What to work on. Reproduce word for word the records starting at the line that contains "The width and height of the screenshot is (1024, 685)." and ending at the line that contains "The image size", including both of those lines. Leave the pictures out of your answer.

Records to use.
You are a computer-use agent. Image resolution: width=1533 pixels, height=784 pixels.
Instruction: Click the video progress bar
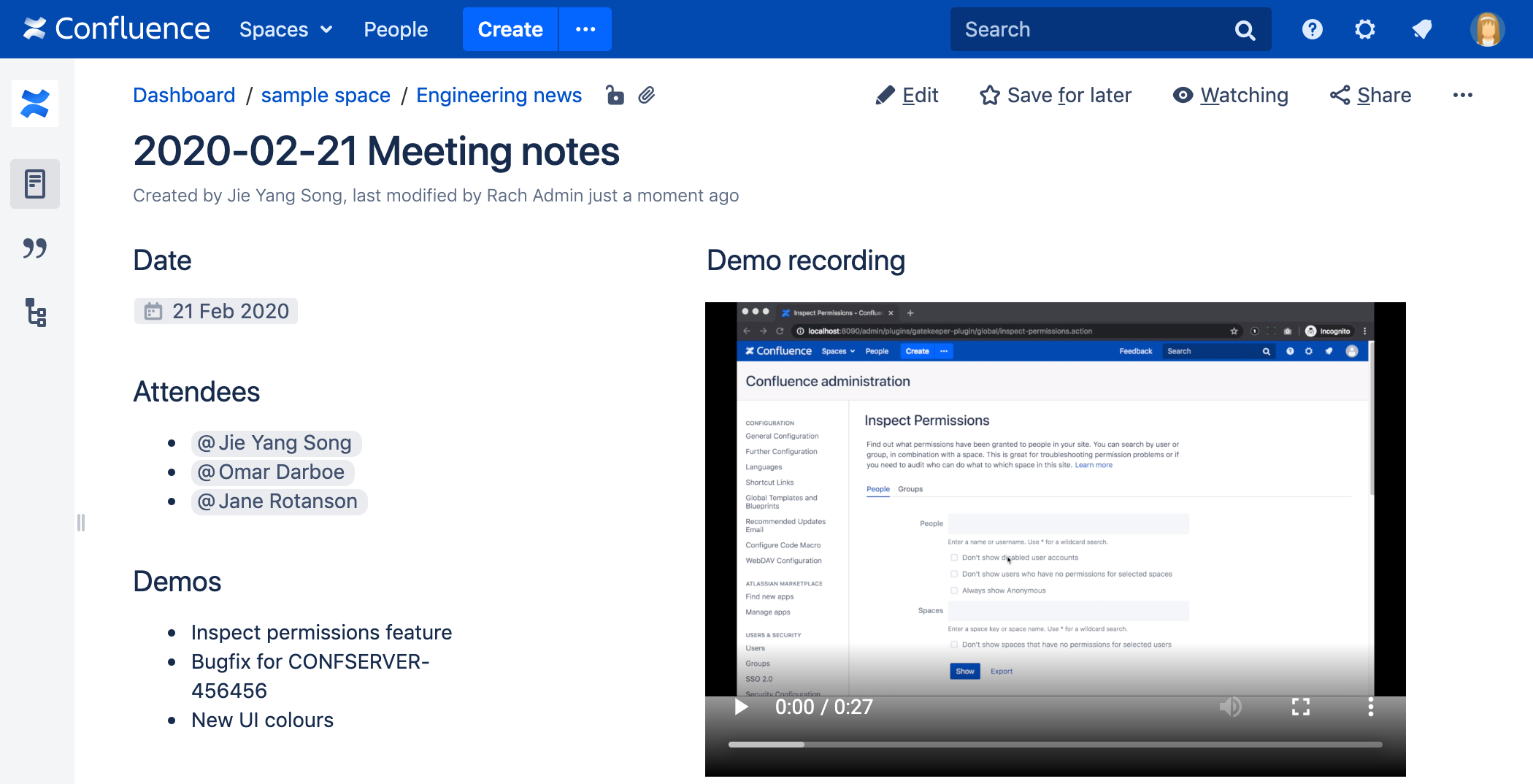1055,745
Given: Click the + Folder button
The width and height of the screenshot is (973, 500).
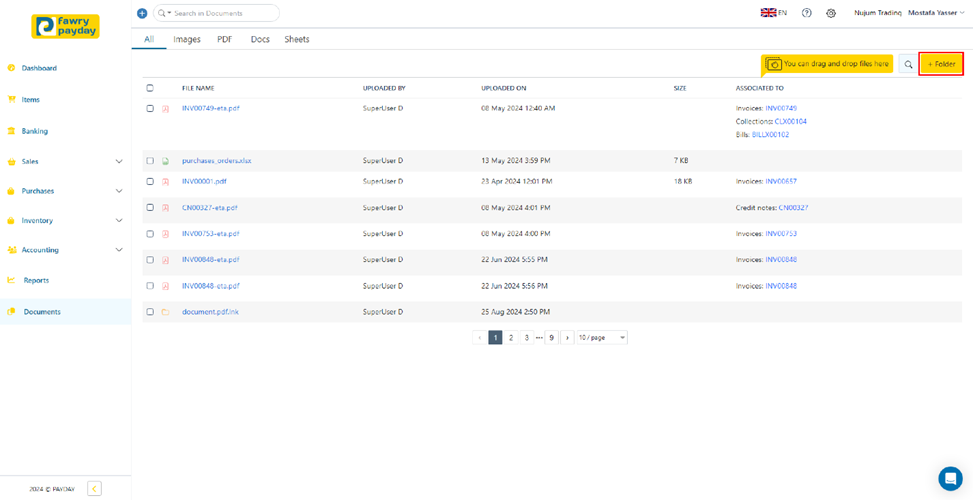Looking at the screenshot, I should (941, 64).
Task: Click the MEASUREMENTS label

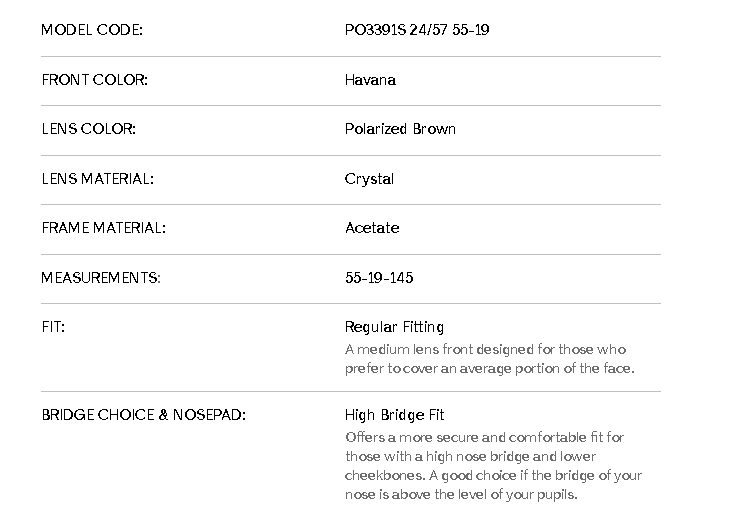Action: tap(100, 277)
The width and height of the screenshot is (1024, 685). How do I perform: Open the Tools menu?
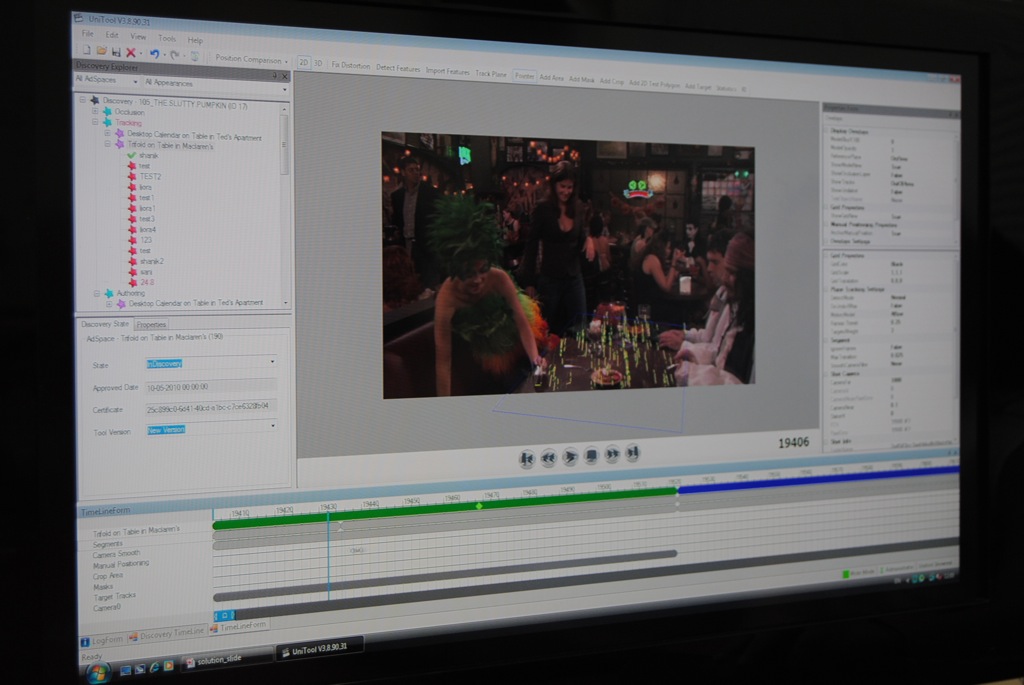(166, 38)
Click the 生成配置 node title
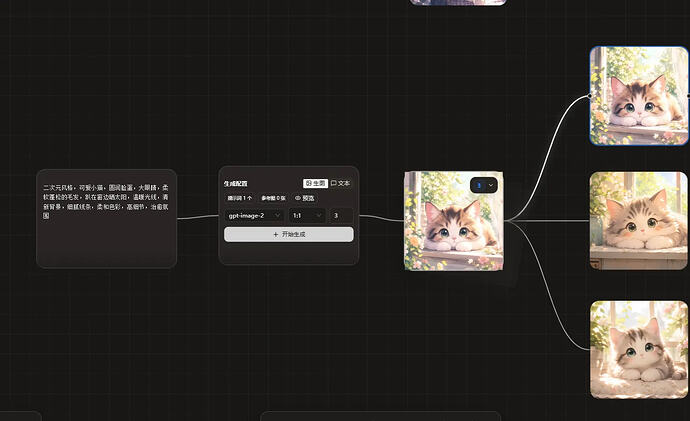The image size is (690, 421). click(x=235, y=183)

--

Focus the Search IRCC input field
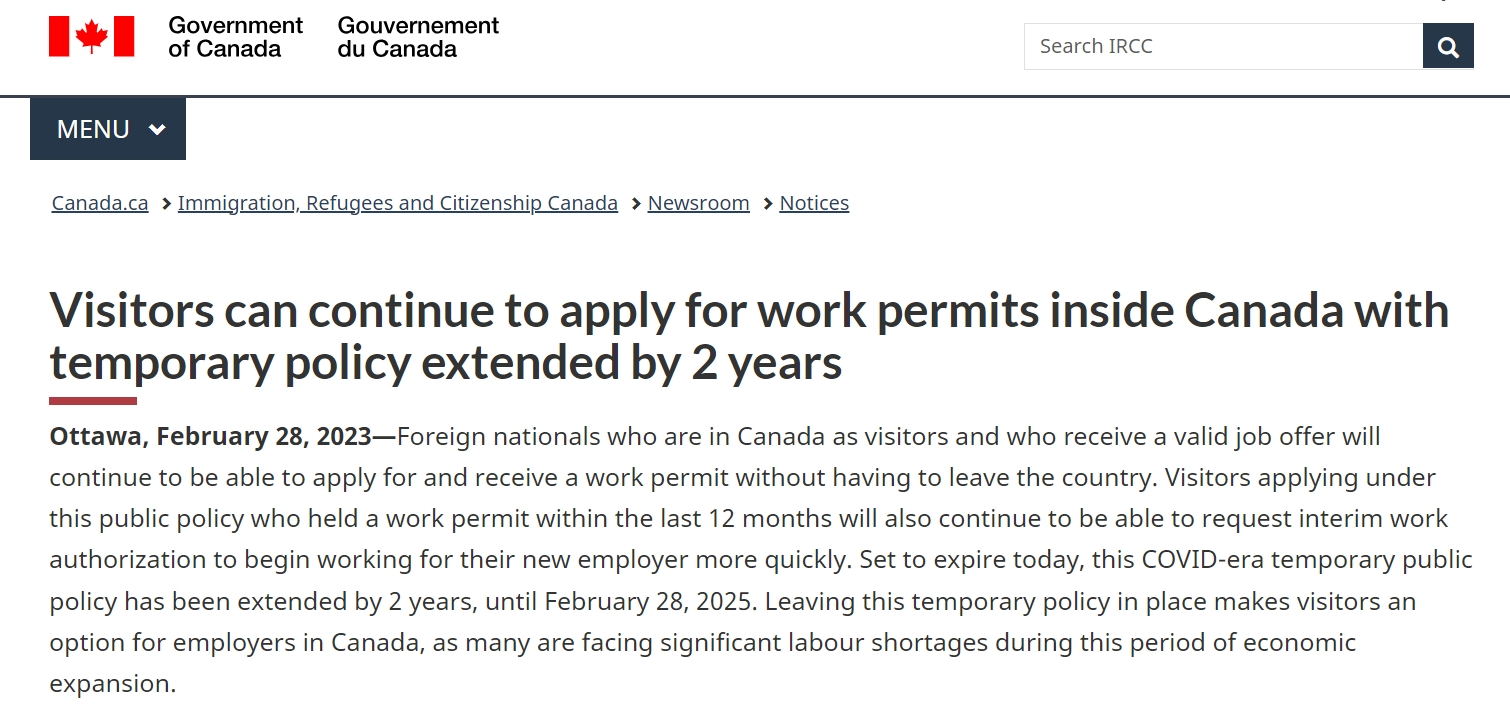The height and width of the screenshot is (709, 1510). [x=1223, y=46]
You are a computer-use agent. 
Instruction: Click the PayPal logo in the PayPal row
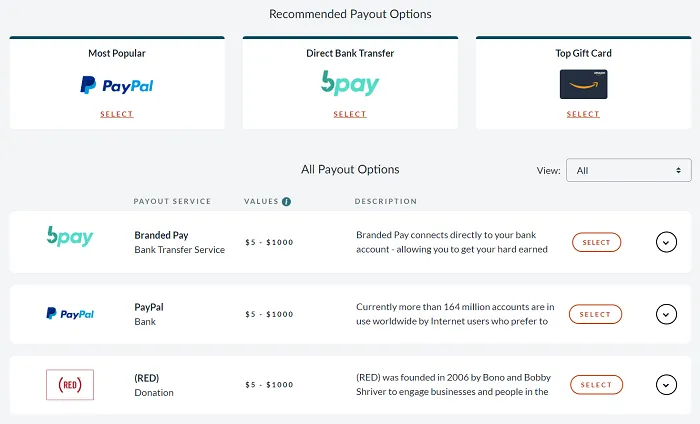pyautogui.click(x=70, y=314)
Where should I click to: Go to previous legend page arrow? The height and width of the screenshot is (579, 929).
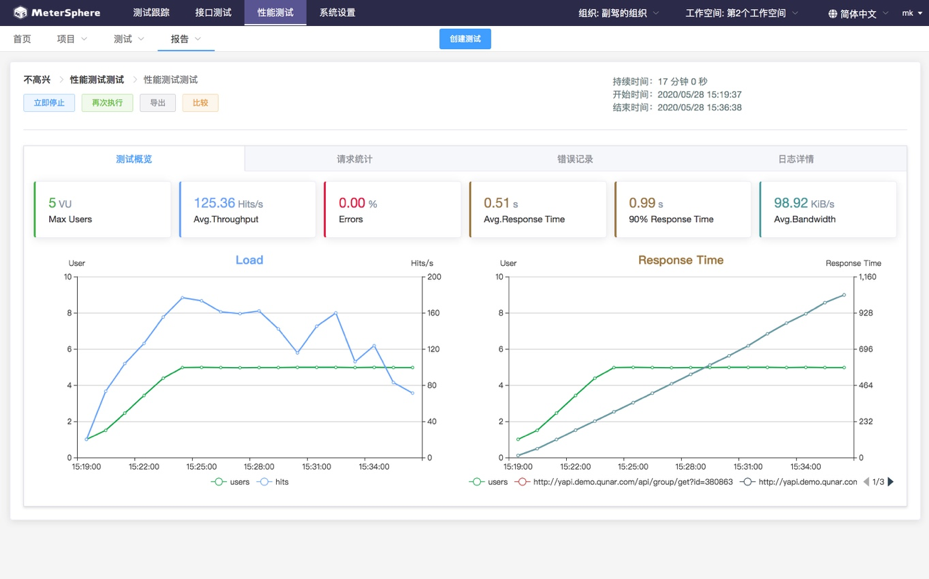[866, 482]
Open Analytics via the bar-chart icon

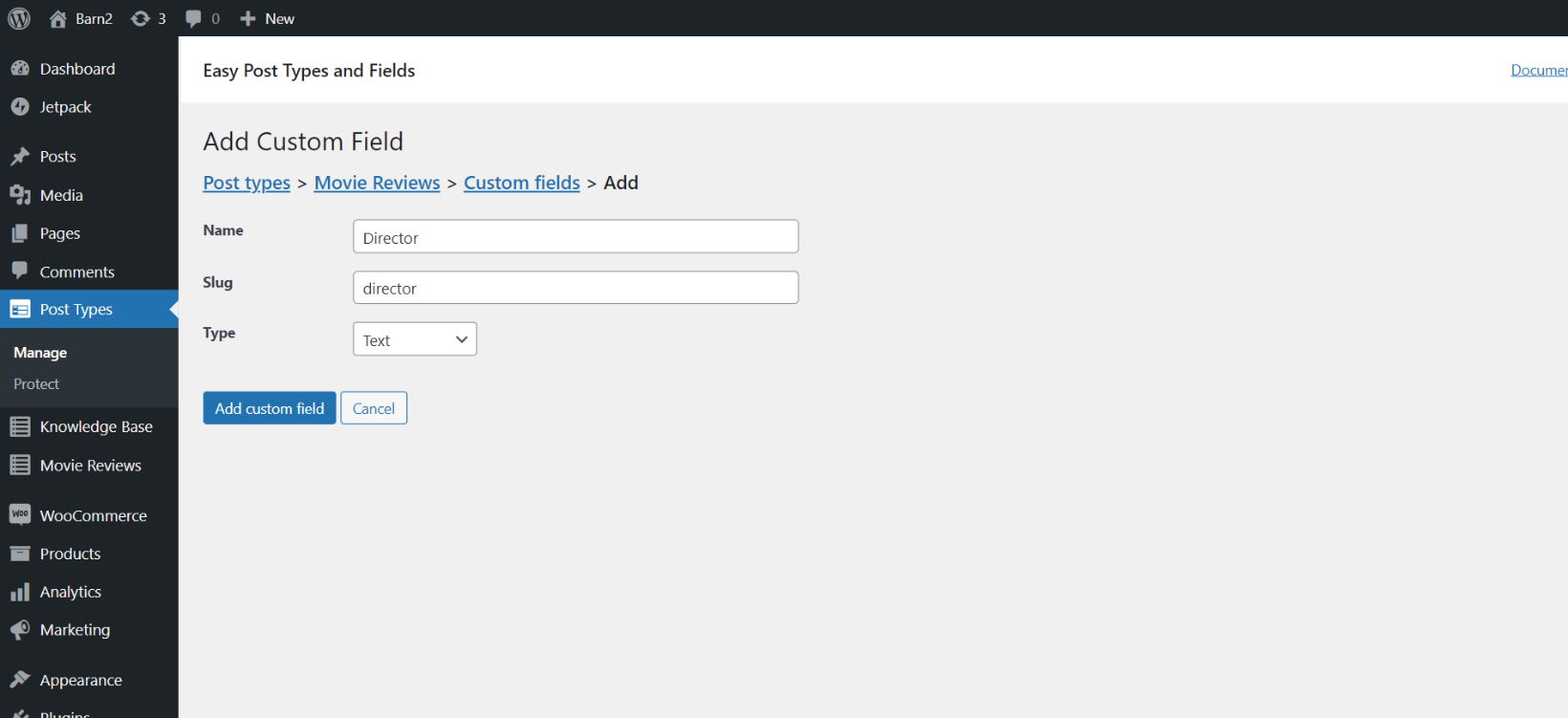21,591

Output below.
The width and height of the screenshot is (1024, 685). How do I perform: Open the Tools menu?
(166, 38)
Click the 生成配置 node title
The image size is (690, 421). click(x=235, y=183)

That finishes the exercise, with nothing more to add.